A Ubisoft pode ter antecipado a reação dos funcionários atuais

Dada a ordem unilateral e absoluta de regresso ao escritório (RTO) emitida pela Ubisoft no início desta semana, há uma chance não nula de que a reação dos funcionários atuais seja um resultado antecipado — ou mesmo intencional — da liderança da empresa. Embora raramente declarado abertamente, as ordens de RTO são um método bem documentado e eficaz de incentivar as chamadas “demissões suaves”, especialmente quando as empresas pretendem reduzir o número de funcionários sem incorrer nos custos financeiros de demissões formais. Um estudo de 2024 da Bamboo HR descobriu que um em cada quatro executivos de alto escalão nos EUA admitiu esperar algum grau de rotatividade voluntária ao implementar tais mandatos. Com a Ubisoft já sinalizando planos para mais demissões no final de 2026, é plausível que a empresa não se oponha a que uma parte dos funcionários opte por sair voluntariamente no curto prazo.

Enquanto isso, a empresa enfrenta novas pressões financeiras. As ações da Ubisoft estão atualmente no nível mais baixo em 15 anos, após uma venda contínua por parte dos investidores, impulsionada em grande parte pela incerteza sobre as perspetivas de longo prazo do grupo. Este declínio torna o financiamento de projetos por meio de empréstimos mais caro, principalmente porque as garantias baseadas em ações perdem valor. Também dificulta a aquisição e retenção de talentos, especialmente para cargos seniores que muitas vezes dependem fortemente de remuneração baseada em ações.

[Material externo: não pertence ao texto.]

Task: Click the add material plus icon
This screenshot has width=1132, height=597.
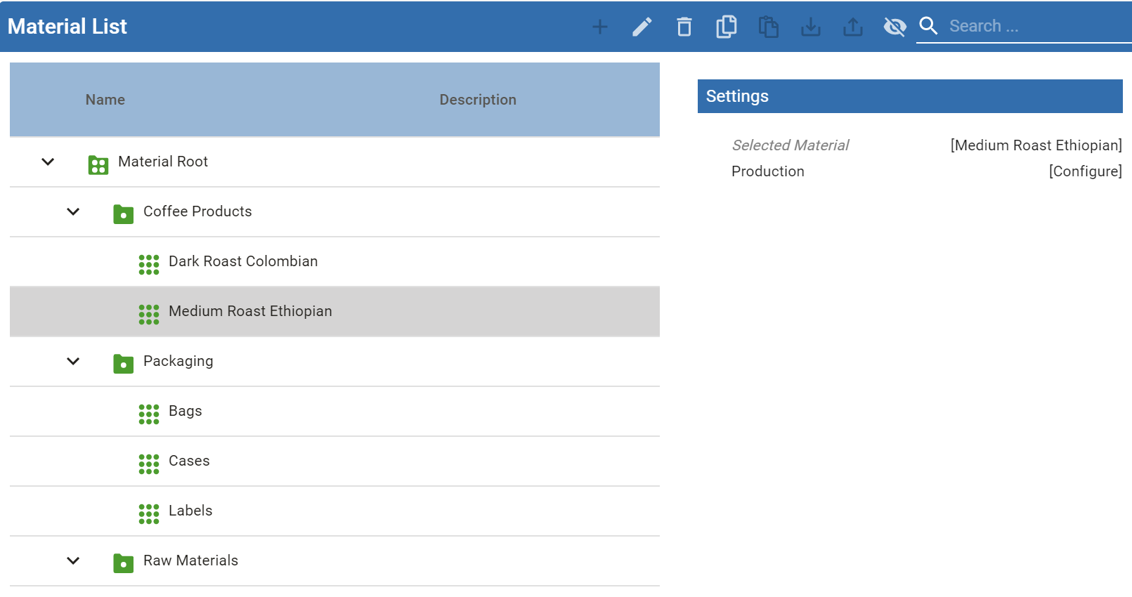Action: click(599, 27)
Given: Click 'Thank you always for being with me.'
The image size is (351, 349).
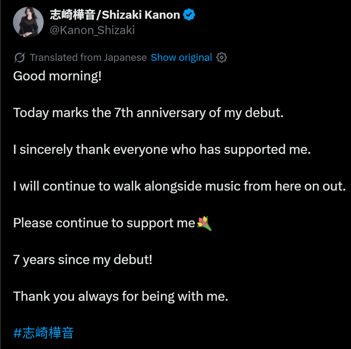Looking at the screenshot, I should point(121,296).
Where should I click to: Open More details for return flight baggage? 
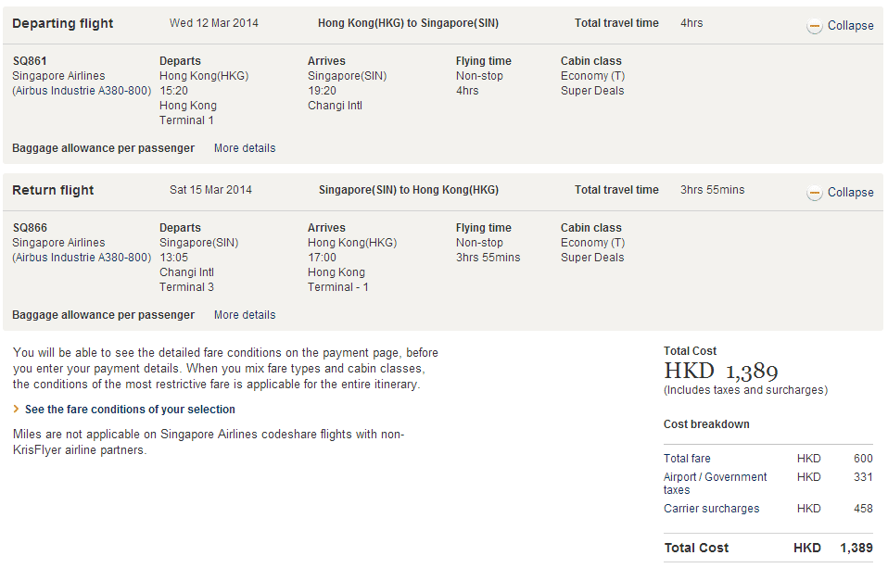[245, 315]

No final de 2024, a Ubisoft tinha mais de 18.600 funcionários. No início de 2026, esse número ainda era superior a 17.000, tornando-a a sexta maior editora de jogos do mundo em número de funcionários. Embora não esteja claro até que ponto a empresa planeia reduzir o quadro de funcionários, ela tem enfatizado repetidamente a necessidade de diminuir o número de funcionários e melhorar a eficiência operacional. A recente reestruturação também levou ao cancelamento do tão esperado remake de Prince of Persia: The Sands of Time, juntamente com outros cinco títulos. Um deles seria um jogo para dispositivos móveis, de acordo com uma reportagem de Jason Schreier publicada em 21 de janeiro. Os quatro restantes não foram identificados por nenhuma fonte confiável.

A reestruturação em curso também levou a Ubisoft a adiar sete projetos que estavam inicialmente previstos para serem lançados durante o seu ano fiscal de 2026. Cada um deles foi transferido para o ano fiscal seguinte, que vai de abril de 2026 a março de 2027. Acredita-se que o tão rumorado remake de Assassin’s Creed 4: Black Flag esteja entre eles.